--- START ---

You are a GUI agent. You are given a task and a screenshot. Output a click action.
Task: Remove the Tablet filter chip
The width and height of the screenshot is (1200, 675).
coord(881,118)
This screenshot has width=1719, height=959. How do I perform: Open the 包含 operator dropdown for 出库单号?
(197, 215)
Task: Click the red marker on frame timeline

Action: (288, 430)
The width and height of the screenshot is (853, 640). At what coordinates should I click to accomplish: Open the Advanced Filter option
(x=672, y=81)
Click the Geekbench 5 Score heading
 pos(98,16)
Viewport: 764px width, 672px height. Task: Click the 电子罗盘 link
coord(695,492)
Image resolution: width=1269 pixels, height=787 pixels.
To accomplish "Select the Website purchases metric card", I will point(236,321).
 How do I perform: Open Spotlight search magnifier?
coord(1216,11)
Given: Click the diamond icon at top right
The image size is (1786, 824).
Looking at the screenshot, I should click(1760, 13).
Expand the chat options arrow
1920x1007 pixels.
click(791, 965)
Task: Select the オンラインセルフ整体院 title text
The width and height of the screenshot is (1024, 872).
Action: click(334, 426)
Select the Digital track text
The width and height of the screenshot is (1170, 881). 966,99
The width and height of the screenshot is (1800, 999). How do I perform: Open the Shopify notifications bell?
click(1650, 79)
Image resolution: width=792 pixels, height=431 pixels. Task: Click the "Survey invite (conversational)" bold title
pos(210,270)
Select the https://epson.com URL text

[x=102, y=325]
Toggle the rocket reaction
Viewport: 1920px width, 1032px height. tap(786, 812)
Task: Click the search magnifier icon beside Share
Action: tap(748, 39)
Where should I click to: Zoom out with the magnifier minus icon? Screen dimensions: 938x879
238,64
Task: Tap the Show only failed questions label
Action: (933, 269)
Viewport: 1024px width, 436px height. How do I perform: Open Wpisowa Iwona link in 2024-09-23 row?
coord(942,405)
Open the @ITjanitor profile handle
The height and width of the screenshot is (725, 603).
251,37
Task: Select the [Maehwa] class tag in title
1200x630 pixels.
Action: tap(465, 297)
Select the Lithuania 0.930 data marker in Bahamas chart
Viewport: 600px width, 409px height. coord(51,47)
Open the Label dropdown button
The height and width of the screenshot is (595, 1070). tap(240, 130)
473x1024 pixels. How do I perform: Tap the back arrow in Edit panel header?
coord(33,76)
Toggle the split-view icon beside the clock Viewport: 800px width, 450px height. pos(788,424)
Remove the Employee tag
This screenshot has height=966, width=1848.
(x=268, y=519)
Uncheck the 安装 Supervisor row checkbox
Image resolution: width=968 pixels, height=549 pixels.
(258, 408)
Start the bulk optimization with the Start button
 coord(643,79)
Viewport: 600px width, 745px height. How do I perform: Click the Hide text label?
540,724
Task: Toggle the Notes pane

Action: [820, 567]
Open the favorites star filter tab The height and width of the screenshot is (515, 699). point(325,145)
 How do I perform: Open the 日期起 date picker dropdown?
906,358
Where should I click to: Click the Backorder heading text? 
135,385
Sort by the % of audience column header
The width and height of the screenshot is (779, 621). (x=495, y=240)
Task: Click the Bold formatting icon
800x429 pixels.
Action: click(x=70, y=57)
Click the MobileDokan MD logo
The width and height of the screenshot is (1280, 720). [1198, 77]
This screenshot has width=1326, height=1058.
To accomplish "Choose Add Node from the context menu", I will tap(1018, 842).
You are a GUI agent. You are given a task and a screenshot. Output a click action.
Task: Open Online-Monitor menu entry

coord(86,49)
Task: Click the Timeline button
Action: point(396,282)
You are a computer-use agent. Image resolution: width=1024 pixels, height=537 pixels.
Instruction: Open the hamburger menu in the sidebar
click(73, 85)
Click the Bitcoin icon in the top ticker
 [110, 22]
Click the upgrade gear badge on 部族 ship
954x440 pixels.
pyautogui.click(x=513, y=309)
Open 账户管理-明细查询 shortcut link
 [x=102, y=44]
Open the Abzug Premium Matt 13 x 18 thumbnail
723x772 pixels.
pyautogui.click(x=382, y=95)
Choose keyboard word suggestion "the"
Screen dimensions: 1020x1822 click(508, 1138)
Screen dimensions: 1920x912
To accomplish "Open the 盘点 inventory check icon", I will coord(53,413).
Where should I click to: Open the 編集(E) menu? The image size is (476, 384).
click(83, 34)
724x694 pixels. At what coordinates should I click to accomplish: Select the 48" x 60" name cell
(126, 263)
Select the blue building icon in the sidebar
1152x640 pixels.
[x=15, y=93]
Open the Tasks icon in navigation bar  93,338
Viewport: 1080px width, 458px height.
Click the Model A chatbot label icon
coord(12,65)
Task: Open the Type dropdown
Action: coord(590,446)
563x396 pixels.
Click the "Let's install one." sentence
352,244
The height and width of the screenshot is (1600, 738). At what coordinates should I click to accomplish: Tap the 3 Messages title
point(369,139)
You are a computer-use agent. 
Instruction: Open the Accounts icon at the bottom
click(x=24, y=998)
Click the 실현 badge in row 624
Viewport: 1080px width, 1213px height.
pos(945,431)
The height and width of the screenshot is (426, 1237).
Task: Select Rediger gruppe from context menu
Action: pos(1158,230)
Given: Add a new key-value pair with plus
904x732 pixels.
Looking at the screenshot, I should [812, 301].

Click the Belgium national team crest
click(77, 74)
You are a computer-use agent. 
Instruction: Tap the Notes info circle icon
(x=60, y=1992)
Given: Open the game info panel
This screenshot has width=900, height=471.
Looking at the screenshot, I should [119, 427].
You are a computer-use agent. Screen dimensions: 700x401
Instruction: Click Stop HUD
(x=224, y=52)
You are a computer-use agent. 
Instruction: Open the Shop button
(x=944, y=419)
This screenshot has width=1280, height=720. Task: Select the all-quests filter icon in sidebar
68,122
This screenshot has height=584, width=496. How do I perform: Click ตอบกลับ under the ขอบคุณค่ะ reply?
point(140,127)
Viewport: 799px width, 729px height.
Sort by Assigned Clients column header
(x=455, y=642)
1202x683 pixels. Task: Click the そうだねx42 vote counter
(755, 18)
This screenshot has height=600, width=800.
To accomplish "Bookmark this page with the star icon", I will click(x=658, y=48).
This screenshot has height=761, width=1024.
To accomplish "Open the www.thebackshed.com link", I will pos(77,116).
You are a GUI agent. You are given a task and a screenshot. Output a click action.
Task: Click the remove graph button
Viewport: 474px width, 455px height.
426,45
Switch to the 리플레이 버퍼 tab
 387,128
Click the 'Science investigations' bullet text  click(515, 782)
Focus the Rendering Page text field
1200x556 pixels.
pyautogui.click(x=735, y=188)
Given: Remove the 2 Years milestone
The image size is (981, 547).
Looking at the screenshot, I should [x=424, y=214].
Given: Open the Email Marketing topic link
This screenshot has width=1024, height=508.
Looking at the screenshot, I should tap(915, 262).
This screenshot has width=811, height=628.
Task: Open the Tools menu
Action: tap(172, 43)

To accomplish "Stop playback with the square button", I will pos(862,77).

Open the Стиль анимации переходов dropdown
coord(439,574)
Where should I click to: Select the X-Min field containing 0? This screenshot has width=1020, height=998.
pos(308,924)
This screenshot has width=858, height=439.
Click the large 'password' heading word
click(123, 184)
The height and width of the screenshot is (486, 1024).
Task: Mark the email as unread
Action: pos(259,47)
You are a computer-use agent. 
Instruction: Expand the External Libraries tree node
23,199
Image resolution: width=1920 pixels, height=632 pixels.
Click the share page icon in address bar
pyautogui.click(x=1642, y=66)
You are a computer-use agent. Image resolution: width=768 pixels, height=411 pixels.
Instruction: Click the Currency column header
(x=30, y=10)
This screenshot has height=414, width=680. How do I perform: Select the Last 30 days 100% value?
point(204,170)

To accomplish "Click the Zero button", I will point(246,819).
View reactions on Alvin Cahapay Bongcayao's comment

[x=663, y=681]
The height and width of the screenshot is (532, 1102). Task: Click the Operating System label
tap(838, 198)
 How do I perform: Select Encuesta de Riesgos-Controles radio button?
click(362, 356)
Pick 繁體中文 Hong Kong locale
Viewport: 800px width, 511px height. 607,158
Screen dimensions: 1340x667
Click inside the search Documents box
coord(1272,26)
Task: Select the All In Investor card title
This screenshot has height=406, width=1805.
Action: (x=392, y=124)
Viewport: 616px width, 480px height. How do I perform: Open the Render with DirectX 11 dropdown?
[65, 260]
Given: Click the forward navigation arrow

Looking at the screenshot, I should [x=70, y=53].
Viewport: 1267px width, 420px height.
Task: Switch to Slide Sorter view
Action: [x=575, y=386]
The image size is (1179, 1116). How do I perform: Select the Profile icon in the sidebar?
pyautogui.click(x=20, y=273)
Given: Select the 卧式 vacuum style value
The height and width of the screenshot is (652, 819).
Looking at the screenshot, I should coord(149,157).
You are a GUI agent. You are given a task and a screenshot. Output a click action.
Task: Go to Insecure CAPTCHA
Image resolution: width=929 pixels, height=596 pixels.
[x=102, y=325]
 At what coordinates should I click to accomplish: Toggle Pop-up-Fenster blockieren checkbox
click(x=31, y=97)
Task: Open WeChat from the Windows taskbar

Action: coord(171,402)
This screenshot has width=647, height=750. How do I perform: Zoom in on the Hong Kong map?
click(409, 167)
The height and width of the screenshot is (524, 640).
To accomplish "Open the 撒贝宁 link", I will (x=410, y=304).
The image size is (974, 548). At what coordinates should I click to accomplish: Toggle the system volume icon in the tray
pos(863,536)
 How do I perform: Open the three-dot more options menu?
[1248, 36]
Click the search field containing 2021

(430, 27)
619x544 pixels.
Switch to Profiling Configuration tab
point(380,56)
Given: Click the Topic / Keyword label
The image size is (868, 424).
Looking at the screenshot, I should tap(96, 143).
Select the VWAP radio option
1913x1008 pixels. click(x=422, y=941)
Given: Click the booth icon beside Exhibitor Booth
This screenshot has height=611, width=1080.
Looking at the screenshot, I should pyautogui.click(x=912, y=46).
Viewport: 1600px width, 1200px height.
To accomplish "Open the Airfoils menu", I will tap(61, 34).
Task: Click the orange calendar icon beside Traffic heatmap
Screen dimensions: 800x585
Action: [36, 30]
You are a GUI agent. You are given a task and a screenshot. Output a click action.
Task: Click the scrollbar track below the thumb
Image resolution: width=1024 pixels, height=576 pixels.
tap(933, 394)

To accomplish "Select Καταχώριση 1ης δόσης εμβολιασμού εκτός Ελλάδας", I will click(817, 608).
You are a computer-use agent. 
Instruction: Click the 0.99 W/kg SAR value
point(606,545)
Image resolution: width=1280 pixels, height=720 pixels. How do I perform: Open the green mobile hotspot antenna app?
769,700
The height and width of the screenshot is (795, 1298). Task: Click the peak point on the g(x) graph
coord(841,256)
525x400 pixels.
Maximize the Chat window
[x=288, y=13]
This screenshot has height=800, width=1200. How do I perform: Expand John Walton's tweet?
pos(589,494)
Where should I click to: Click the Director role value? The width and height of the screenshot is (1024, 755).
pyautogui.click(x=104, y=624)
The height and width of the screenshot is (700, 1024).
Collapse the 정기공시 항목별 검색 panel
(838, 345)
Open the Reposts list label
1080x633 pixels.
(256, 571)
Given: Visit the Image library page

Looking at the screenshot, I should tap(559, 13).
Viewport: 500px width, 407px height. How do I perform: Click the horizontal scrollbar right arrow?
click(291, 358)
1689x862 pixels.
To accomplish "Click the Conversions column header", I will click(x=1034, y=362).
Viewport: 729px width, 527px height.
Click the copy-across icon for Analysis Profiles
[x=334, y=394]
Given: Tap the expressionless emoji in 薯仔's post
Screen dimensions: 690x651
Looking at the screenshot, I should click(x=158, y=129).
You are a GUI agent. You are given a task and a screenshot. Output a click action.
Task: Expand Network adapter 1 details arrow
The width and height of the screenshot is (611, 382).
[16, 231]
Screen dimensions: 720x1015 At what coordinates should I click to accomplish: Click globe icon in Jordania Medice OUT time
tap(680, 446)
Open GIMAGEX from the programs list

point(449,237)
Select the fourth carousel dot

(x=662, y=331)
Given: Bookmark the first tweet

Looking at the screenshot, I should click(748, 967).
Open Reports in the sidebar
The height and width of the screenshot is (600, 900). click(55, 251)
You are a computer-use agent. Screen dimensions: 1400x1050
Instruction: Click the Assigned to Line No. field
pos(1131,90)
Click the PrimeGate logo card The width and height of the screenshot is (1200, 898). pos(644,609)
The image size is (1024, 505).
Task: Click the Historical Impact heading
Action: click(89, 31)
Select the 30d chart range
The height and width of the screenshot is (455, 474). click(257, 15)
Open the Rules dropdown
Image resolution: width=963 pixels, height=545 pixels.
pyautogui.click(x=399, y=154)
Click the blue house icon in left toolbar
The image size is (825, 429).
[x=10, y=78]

--- END ---

Exercise objective: Go through the data and show each line that holds "blue".

Answer box:
Select the blue building icon in the sidebar
Click the blue house icon in left toolbar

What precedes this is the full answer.